_JOBS_
[A] Answer these questions from the Dublin travel piece:
(i) How are the guides on the free walking tours paid?
(ii) Why did the alternative free tour company turn the group away?
(iii) What does the name Temple Bar actually refer to?
[B] Please say whether each statement agrees with the Dublin travel piece, quoting the words that decide it:
(i) The free walking tours run only on weekends.
(ii) The guide on the Sandeman's tour was named Stephen.
(iii) Dublin is known for its sunny weather.

_SELECTED TEXT_

*****

Dublin: Beautiful Day(s) in a city of culture and tasty tipples

Dublin is the home of Guinness and U2. But what else does this city offer, and is it possible to get away from the cliché night out in Temple Bar surrounded by stags and hens?

I’ve been to Dublin twice, although it seems I went another time; an old friend and my mum have since reminded me of that. I don’t remember it, although perhaps it simply was an alcohol fuelled visit and has been blurred into the pile of raucous weekends away with work colleagues, during my training days, that I try to blank out.

I’ve been here before…


It is clearly quite difficult to visit Dublin and not get absorbed by the pint swilling or partying nature of its night life. But in an effort to have a quiet weekend away, and escape the grind now that I am back in the UK, I was up for the challenge.

We enjoyed at least one beautiful day of sunshine and blue skies during a visit last weekend, but of course, Dublin is renowned for grey weather. If you are prepared, it won’t get in the way of sightseeing, cultural drinking or geocaching exploits; as we found…

So, what were the highlights and what do I recommend?

1. Free walking tour – these run daily and are designed to suit any budget. They will give you a thorough overview of a city and its history, but although they’re advertised as free, this is not entirely true.

You will see lots of these


The guides are freelance, and they simply work for tips. Tip what you think it’s worth and what you can afford… it will still be cheaper than a pre-arranged or ticketed tour. You can of course wander around the city for 2-3 hours with a very knowledgeable local guide, and give them nothing. But if you are able to do that I would question what you think your own time is worth.

The most popular company running these tours is Sandemans, and they appear in many cities around Europe. I often try to avoid them as I’m not a fan of how they treat their guides, but sometimes, when they are the only free tour company operating on a particular city, there is no other option. But this also tends to mean they have the best guides.

We took a tour with Sandeman’s in Dublin which was really very good, our guide, Stephen, was extremely knowledgeable, humorous, enthusiastic and enjoyed gently berating the British for their contribution to Irish history.

The alternative free tour company, www.maccooletours.com, turned us away the day before as they felt there was not enough of a turn out. Literally passing off 8 people to their competitors; so as much as I wanted to support an independent company, Sandeman’s came up trumps this time.

2. Temple bar – do not make the mistake that this is a landmark, it actually refers to an area of the city, although there is a pub located there of the same name that cashes in on this fact.

*****

_DATASET EXTRACT_
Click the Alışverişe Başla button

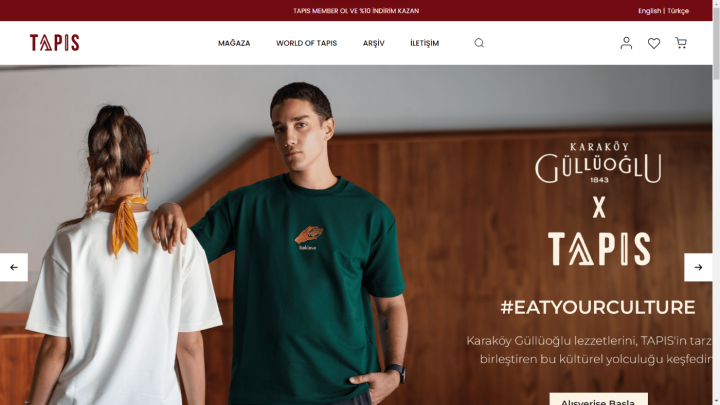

*****

_WRITTEN RESPONSES_
[A]
(i) They work for tips.
(ii) It felt there was not enough of a turnout.
(iii) An area of the city.

[B]
(i) No: "these run daily and are designed to suit any budget."
(ii) Yes: "our guide, Stephen, was extremely knowledgeable"
(iii) No: "Dublin is renowned for grey weather."